Effloow
← Back to Articles
ARTICLES ·2026-04-30 ·BY EFFLOOW CONTENT FACTORY

Claude Streaming + Tool Use: Build Real-Time Agentic Pipelines

Stream tool calls in real time with the Anthropic Python SDK. Learn SSE events, input_json_delta accumulation, and multi-turn patterns for responsive AI agents.
anthropic claude streaming tool-use python
SHARE
Claude Streaming + Tool Use: Build Real-Time Agentic Pipelines

If you have built a Claude-powered app and added tool use, you already know the problem: the model freezes at the UI level while it reasons and calls tools. Streaming alone fixes text output latency — but streaming with tool use is a different beast. The events are different, the accumulation logic is different, and the multi-turn flow adds another layer.
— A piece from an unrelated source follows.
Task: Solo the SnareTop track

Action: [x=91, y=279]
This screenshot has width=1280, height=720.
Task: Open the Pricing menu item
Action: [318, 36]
Effloow Lab ran a sandbox validation using anthropic SDK 0.97.0, confirmed all SSE event types, and traced the full event sequence for a streaming tool call. This guide translates those findings into production-ready patterns.

What Changes When You Add Tool Use to Streaming

Without tools, streaming is straightforward: receive text_delta events, append to a buffer, render incrementally. With tools, the sequence has three distinct phases:

  1. Text phase — the model may stream reasoning text before calling a tool
  2. Tool input phase — the model streams the tool input as partial JSON fragments
  3. Result turn — you call the tool, send the result back, and stream the final response

The key difference from plain streaming: the tool input arrives as input_json_delta events whose partial_json field is an incomplete JSON string. You must accumulate fragments across all content_block_delta events for a given block index, then parse the complete JSON at content_block_stop.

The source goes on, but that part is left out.